When NIV Cannot Be Used
Certain situations make NIV unsafe. Facial trauma or burns prevent a proper mask seal. Active vomiting creates an aspiration risk that NIV would worsen. A fixed blockage in the upper airway won’t respond to positive pressure. And if someone is in cardiac or respiratory arrest, they need a secured airway with a breathing tube, not a face mask.
A longer list of relative contraindications includes recent facial or throat surgery, inability to clear secretions, severe low blood pressure, uncontrolled heart rhythm problems, significantly altered consciousness, and an undrained collapsed lung. In these situations, NIV might still be attempted under close monitoring, but the risks are higher.

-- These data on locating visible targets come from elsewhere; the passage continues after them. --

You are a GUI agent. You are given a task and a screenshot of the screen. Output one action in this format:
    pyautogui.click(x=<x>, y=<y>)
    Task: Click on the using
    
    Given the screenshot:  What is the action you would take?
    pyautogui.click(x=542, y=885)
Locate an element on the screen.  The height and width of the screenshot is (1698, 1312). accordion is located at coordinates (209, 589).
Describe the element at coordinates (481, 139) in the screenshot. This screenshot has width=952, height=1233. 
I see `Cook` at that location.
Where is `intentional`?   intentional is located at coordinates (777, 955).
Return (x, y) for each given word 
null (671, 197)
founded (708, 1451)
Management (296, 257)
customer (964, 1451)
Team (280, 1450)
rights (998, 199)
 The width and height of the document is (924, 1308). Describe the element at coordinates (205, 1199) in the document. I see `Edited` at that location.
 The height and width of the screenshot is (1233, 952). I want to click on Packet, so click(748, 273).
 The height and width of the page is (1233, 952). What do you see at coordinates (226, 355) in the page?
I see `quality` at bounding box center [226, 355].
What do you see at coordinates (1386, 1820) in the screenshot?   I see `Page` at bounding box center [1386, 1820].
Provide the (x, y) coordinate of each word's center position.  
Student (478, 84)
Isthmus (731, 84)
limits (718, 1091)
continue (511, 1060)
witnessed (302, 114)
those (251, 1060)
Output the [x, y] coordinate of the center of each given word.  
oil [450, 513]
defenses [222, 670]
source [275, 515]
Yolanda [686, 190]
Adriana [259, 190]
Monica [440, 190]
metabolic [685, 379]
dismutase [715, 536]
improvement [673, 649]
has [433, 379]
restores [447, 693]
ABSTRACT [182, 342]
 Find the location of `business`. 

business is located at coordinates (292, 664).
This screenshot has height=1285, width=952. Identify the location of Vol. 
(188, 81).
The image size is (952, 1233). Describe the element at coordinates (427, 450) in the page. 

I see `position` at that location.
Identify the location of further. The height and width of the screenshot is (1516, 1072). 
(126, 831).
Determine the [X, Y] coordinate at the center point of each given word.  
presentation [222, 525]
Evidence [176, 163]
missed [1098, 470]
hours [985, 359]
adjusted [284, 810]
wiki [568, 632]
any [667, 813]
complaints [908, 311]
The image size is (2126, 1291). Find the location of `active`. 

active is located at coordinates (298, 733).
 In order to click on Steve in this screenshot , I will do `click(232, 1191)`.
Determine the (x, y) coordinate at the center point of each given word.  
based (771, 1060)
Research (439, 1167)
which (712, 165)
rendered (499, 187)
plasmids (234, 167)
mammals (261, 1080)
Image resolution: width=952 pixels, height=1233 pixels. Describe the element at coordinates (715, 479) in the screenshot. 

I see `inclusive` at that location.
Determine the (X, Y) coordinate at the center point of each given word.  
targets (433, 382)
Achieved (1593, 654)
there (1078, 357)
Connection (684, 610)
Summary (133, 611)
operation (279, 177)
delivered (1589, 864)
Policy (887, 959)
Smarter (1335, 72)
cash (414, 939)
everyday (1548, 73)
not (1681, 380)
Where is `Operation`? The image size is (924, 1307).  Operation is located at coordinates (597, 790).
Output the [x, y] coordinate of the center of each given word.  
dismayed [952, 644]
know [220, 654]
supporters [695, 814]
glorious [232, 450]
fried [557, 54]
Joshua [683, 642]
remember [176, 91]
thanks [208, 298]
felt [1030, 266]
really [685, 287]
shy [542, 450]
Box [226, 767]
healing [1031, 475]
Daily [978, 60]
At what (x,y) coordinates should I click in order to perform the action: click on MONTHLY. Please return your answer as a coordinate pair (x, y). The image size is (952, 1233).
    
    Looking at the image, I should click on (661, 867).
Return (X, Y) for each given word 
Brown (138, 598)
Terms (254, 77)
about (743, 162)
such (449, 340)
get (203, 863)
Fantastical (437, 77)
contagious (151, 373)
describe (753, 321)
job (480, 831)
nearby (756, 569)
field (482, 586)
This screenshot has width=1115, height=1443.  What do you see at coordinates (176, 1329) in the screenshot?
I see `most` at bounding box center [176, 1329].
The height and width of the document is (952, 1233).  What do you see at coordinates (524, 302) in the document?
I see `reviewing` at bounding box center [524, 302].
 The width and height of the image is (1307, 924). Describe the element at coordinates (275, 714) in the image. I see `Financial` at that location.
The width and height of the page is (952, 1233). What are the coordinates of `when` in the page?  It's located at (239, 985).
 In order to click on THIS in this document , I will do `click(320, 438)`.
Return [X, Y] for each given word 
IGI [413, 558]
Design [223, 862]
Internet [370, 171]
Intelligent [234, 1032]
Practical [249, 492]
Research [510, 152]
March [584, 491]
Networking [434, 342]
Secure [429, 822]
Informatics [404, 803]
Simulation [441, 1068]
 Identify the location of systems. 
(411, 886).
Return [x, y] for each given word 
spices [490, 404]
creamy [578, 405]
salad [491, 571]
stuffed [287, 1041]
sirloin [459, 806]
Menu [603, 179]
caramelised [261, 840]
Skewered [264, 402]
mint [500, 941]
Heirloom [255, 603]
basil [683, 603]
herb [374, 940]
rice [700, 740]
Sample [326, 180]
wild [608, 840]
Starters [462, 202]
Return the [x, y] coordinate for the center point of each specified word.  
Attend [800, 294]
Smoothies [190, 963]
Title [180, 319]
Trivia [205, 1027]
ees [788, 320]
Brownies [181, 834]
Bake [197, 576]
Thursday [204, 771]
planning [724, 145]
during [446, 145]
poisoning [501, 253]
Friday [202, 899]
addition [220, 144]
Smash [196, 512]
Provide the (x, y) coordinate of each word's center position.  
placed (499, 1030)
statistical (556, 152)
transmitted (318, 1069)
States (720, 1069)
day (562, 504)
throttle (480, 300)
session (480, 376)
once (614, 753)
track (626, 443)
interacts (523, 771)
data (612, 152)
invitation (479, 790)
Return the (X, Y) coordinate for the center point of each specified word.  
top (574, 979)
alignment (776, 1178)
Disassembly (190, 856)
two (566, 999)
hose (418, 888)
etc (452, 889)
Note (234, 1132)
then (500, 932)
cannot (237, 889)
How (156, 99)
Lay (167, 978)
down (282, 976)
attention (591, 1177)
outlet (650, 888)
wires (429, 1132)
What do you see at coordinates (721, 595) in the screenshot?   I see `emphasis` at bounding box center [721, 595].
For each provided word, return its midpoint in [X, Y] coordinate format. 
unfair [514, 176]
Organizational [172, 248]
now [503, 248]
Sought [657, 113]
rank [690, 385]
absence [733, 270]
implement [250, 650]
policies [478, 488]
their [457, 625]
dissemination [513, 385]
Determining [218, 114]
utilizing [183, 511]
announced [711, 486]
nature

How Doctors Know It’s Working
The response to NIV is typically visible within the first one to four hours. Two key signs predict success: a drop in breathing rate and improvement in blood acidity (measured through a blood sample from an artery). If both improve, NIV is very likely to succeed. If neither budges in that window, the medical team will consider moving to a breathing tube.
Clinicians also watch chest and abdominal movement to ensure the machine is synchronizing properly with the patient’s breathing. Oxygen levels, carbon dioxide levels, and overall alertness are tracked closely during the initial period.
Hospital NIV vs. Home NIV
In the hospital, NIV is a crisis intervention. It’s started when breathing fails acutely and discontinued once blood gas levels normalize and the patient’s condition improves overall. But some people need NIV long-term at home, particularly those with COPD, neuromuscular diseases, or obesity-related respiratory failure.
The transition to home use typically happens after the patient is medically stable, with normal blood acidity (pH above 7.35) and no active flare-up. A common trigger for starting home NIV is two or more hospitalizations in a year for breathing crises, especially life-threatening ones, or difficulty being weaned off a ventilator after a hospital stay. Settings for the home machine are adjusted when the patient is in a stable baseline state, not during an acute episode.
Getting started on home NIV involves an acclimatization period at a center experienced in long-term ventilation. Patients learn how to use and maintain the equipment, troubleshoot mask fit, and recognize signs that something isn’t right. For many people, home NIV becomes a nightly routine that reduces hospitalizations and improves quality of life over time.